Oil: When demand and supply shocks collide

Oil markets are suffering from an unprecedented situation of simultaneous demand and supply shocks.

“We’re in uncharted territory,” said Scott Lauermann, an issues management consultant with the American Petroleum Institute, a trade group that represents drillers.

The supply shock comes from a glut in the oil markets resulting from Saudi Arabia’s decision to open its oil spigots after it failed to get a consensus from the Organization of Petroleum Exporting Countries on managing output.  The attempted agreement was torpedoed by Russia, and Saudi Arabia’s leader, Mohammed bin Salman, known as MBS, decided to punish Russia by opening the oil taps. 

The move also targets United States shale oil producers, however, by causing a massive price drop of about 50% in the past few months. The glut has caused freezes in some parts of the oil supply line, with reports of supertankers being used as floating warehouses. Lauermann said refiners are switching from winter to summer blends, and some are concerned that the system might not be able to clear winter stocks left over from what has been a mild winter overall in the U.S. The East Coast’s Colonial pipeline, he said, has reduced its capacity.

The demand shock comes from the ongoing coronavirus crisis, which has led to lockdown orders around the globe, drastically reducing driving and industrial activity in some places, and thus demand for oil and gas. A recently released report by IHS Markit estimates that demand for gasoline will have plunged 30% by April.

Diplomatic efforts

Saudi Arabia’s move has not gone unnoticed in the White House. President Donald Trump has been one of MBS’s strongest supporters, even in the face of strong world criticism of some of the Saudi leader’s actions. News outlets have reported that the State Department has sent representatives to Saudi Arabia to try to get the Saudi leader to back off his oversupply strategy.

API and other oil industry groups have sent letters of concern to the White House about the situation, saying that while they support diplomatic efforts to resolve the situation with Saudi Arabia, they remain opposed to tariffs, cartels or other government efforts to manage markets.

‘No bailout,’ but Jones Act relief?

The American Exploration and Production Council (ACPX) another trade group that represents 26 of the largest American oil companies, sent a letter March 16 to leaders of the House and Senate stressing that the industry was not looking for a bailout.

“We want to be clear: Our industry is not seeking a bailout from the federal government.  This goes against the business-minded, and entrepreneurial spirits of our members, who believe in the free market.  What we are seeking is a restoration of a functioning, stable, global market for oil, which removes artificial manipulation of the global marketplace,” said AXPC CEO Anne Bradbury. 
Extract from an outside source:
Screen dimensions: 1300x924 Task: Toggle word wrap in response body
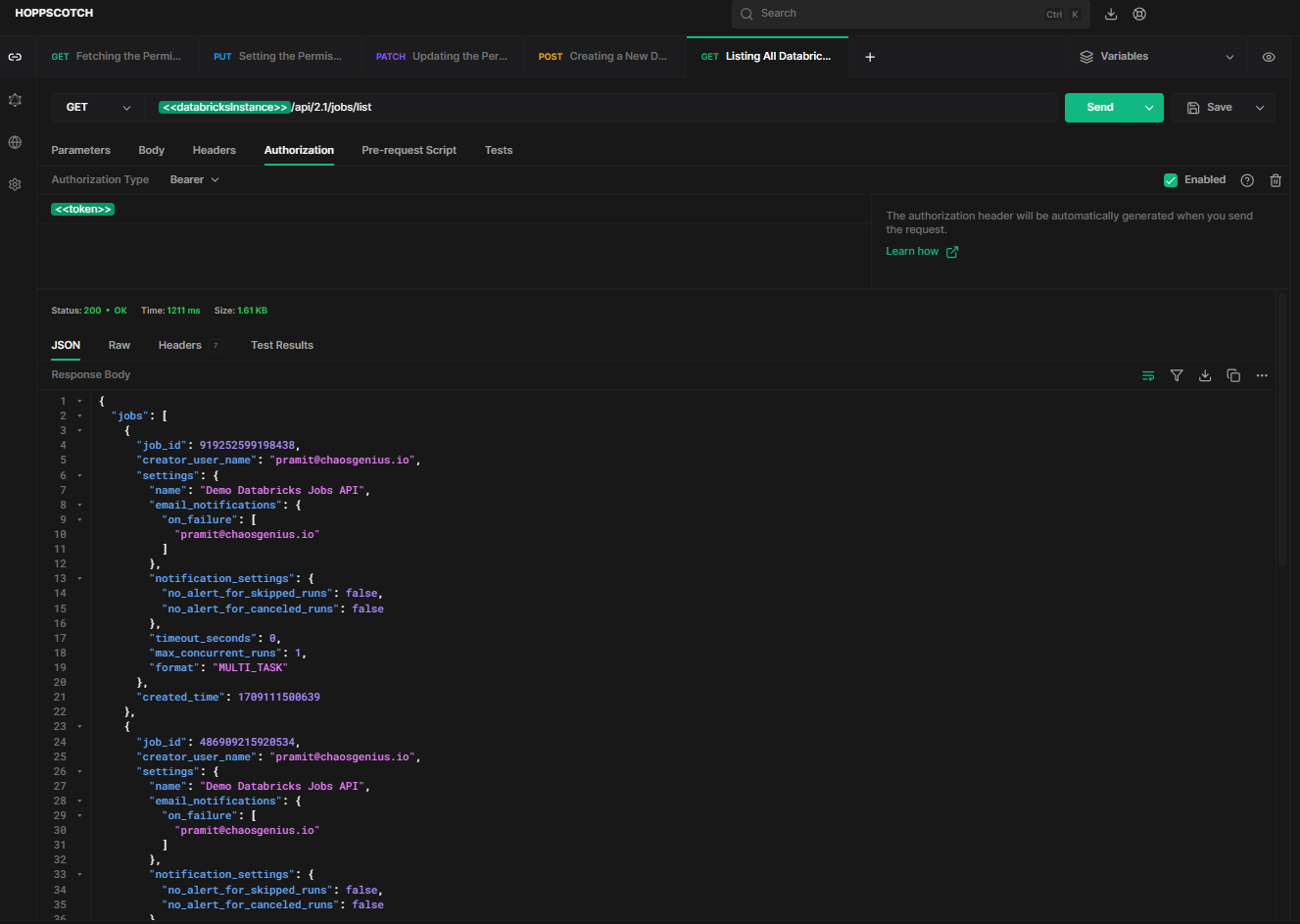[x=1148, y=375]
Nevertheless, the industry did use the week’s events as an excuse to ask for a temporary waiver from the Jones Act, which the larger oil companies have long opposed. The request was remarkable because the industry usually uses temporary shortages as their reason, such as in the wake of Hurricane Katrina, whereas oil markets are now flooded. “Oil markets are very well supplied, and there are no disruptions of concern,” said Lauermann.

The American Waterways Operators, America’s Maritime Partnership and other maritime groups appear to have successfully headed off the effort. The AMP released a letter in response that said, “This is an opportunistic effort by those who want to use foreign ships to advance their own economic interests at the expense of American workers who are doing everything in their power to keep this economy moving. At a time of American crisis and uncertainty, a waiver to the Jones Act would only open our borders and markets to foreign shipping companies with foreign crews that pose an added threat to the safety and security of our nation’s health."